→ **WHAT NEEDS TO BE DONE**
Update the records below by changing every "computer-use agent" to "desktop assistant" and leaving all other text as it is.

→ **A block of data**
# # # #

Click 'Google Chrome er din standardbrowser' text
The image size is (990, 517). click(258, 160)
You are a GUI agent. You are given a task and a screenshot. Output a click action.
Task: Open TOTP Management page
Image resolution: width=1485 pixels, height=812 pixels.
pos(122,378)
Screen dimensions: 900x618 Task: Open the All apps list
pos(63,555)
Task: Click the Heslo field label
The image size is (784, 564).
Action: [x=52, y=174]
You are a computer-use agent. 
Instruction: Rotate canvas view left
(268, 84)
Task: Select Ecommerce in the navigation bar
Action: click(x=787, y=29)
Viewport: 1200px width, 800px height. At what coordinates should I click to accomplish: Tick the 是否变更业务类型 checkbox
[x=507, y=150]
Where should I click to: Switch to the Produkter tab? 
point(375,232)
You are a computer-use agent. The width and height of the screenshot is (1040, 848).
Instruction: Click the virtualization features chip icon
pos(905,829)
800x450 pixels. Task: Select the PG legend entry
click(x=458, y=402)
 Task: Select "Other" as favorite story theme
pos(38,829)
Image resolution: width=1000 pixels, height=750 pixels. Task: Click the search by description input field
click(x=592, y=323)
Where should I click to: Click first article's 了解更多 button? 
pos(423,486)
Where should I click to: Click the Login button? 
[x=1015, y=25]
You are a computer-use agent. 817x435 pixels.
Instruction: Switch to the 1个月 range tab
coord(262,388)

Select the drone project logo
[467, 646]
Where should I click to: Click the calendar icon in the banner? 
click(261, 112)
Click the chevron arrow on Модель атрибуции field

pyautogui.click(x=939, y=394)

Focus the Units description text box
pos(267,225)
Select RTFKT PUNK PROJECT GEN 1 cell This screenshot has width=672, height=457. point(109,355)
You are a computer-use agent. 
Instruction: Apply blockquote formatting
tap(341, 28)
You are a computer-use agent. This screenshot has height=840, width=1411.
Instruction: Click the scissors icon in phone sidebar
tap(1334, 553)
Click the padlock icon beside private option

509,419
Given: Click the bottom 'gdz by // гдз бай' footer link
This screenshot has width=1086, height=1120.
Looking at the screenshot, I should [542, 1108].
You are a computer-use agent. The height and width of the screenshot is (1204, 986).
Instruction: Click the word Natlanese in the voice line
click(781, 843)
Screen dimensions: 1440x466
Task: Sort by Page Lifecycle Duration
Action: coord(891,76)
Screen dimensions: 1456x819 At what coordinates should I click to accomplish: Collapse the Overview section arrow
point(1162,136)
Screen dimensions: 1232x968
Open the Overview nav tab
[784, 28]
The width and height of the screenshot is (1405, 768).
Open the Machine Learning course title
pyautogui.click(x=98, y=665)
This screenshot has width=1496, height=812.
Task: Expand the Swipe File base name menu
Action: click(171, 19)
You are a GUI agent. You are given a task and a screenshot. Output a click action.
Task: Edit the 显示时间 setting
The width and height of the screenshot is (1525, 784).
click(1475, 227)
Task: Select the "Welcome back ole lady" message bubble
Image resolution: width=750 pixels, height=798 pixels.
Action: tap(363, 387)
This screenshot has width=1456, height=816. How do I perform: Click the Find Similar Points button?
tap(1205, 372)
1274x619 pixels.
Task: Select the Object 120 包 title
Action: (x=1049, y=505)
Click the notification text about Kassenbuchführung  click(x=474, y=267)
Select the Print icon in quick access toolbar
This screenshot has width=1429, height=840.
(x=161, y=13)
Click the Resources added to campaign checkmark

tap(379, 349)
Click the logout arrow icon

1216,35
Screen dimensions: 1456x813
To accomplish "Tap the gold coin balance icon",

# # # #

→ **SOLUTION**
Click 'Google Chrome er din standardbrowser' text
The image size is (990, 517). click(258, 160)
You are a GUI agent. You are given a task and a screenshot. Output a click action.
Task: Open TOTP Management page
Image resolution: width=1485 pixels, height=812 pixels.
pos(122,378)
Screen dimensions: 900x618 Task: Open the All apps list
pos(63,555)
Task: Click the Heslo field label
The image size is (784, 564).
Action: [x=52, y=174]
You are a desktop assistant. 
Instruction: Rotate canvas view left
(268, 84)
Task: Select Ecommerce in the navigation bar
Action: click(x=787, y=29)
Viewport: 1200px width, 800px height. At what coordinates should I click to accomplish: Tick the 是否变更业务类型 checkbox
[x=507, y=150]
Where should I click to: Switch to the Produkter tab? 
point(375,232)
You are a desktop assistant. The width and height of the screenshot is (1040, 848).
Instruction: Click the virtualization features chip icon
pos(905,829)
800x450 pixels. Task: Select the PG legend entry
click(x=458, y=402)
 Task: Select "Other" as favorite story theme
pos(38,829)
Image resolution: width=1000 pixels, height=750 pixels. Task: Click the search by description input field
click(x=592, y=323)
Where should I click to: Click first article's 了解更多 button? 
pos(423,486)
Where should I click to: Click the Login button? 
[x=1015, y=25]
You are a desktop assistant. 817x435 pixels.
Instruction: Switch to the 1个月 range tab
coord(262,388)

Select the drone project logo
[467, 646]
Where should I click to: Click the calendar icon in the banner? 
click(261, 112)
Click the chevron arrow on Модель атрибуции field

pyautogui.click(x=939, y=394)

Focus the Units description text box
pos(267,225)
Select RTFKT PUNK PROJECT GEN 1 cell This screenshot has width=672, height=457. point(109,355)
You are a desktop assistant. 
Instruction: Apply blockquote formatting
tap(341, 28)
You are a desktop assistant. This screenshot has height=840, width=1411.
Instruction: Click the scissors icon in phone sidebar
tap(1334, 553)
Click the padlock icon beside private option

509,419
Given: Click the bottom 'gdz by // гдз бай' footer link
This screenshot has width=1086, height=1120.
Looking at the screenshot, I should [542, 1108].
You are a desktop assistant. The height and width of the screenshot is (1204, 986).
Instruction: Click the word Natlanese in the voice line
click(781, 843)
Screen dimensions: 1440x466
Task: Sort by Page Lifecycle Duration
Action: coord(891,76)
Screen dimensions: 1456x819 At what coordinates should I click to accomplish: Collapse the Overview section arrow
point(1162,136)
Screen dimensions: 1232x968
Open the Overview nav tab
[784, 28]
The width and height of the screenshot is (1405, 768).
Open the Machine Learning course title
pyautogui.click(x=98, y=665)
This screenshot has width=1496, height=812.
Task: Expand the Swipe File base name menu
Action: click(171, 19)
You are a GUI agent. You are given a task and a screenshot. Output a click action.
Task: Edit the 显示时间 setting
The width and height of the screenshot is (1525, 784).
click(1475, 227)
Task: Select the "Welcome back ole lady" message bubble
Image resolution: width=750 pixels, height=798 pixels.
Action: tap(363, 387)
This screenshot has width=1456, height=816. How do I perform: Click the Find Similar Points button?
tap(1205, 372)
1274x619 pixels.
Task: Select the Object 120 包 title
Action: (x=1049, y=505)
Click the notification text about Kassenbuchführung  click(x=474, y=267)
Select the Print icon in quick access toolbar
This screenshot has width=1429, height=840.
(x=161, y=13)
Click the Resources added to campaign checkmark

tap(379, 349)
Click the logout arrow icon

1216,35
Screen dimensions: 1456x813
To accomplish "Tap the gold coin balance icon",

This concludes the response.